Vivo a la mitad de un rectángulo de 32 casas blancas, igualitas entre ellas. Cuando mis amigos vienen a visitarme por primera vez y cruzan el pasillo de la entrada, no saben a cuál de ellas acercarse a tocar el timbre. Solo un número pequeño de piedra (escondido entre las plantas) y el color de las cortinas distingue una de otra. A veces, también, el perro que esté aullando o moviendo la cola desde una ventana.
Suele reinar el silencio, a pesar del niño que todas las tardes ensaya el piano y toca como Liberace –sin que esto sea un cumplido– o la señora que siempre le está gritando “¡cállate! ¡cállate!” a su labrador, cuyos ladridos apenas son audibles en comparación.
Nunca pasa nada.
Nunca pasa nada, y es reconfortante.
Pero la muerte también acecha el lugar donde nunca pasa nada, porque cada día hay más ventanitas negras. Recuerdo haber escuchado una conversación entre mi madre y un vecino, quien dijo que llevaba mucho tiempo sin ver al señor de la casa junto a la suya. “¿Qué no sabes?” preguntó mi mamá. “Se murió hace un año”.
Entonces al cruzar el pasillo de la entrada, cuando ya es tarde y estoy cansada y voy arrastrando mi mochila y pensando en el ensayo que tengo que escribir y en mis audífonos cantan a gritos los Sex Pistols, me detengo ante una de las casas blancas.
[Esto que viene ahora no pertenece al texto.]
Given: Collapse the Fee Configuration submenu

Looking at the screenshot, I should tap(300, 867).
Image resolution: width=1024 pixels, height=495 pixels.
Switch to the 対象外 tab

Todas sus luces están apagadas, la falta de cortinas revela un agujero negro. Hace unos días no era así, había un perro dando brincos en el jardín y luz dorada en la sala. Una enfermera, una familia entrando y saliendo.
Pienso en los ladridos, en los “¡cállate! ¡cállate!”, en el piano y en los amigos preguntándose a qué casa tocar. Cada uno de esos sonidos se irá callando hasta que algún día solo haya silencio y ventanitas negras. Y quizás no me dé cuenta.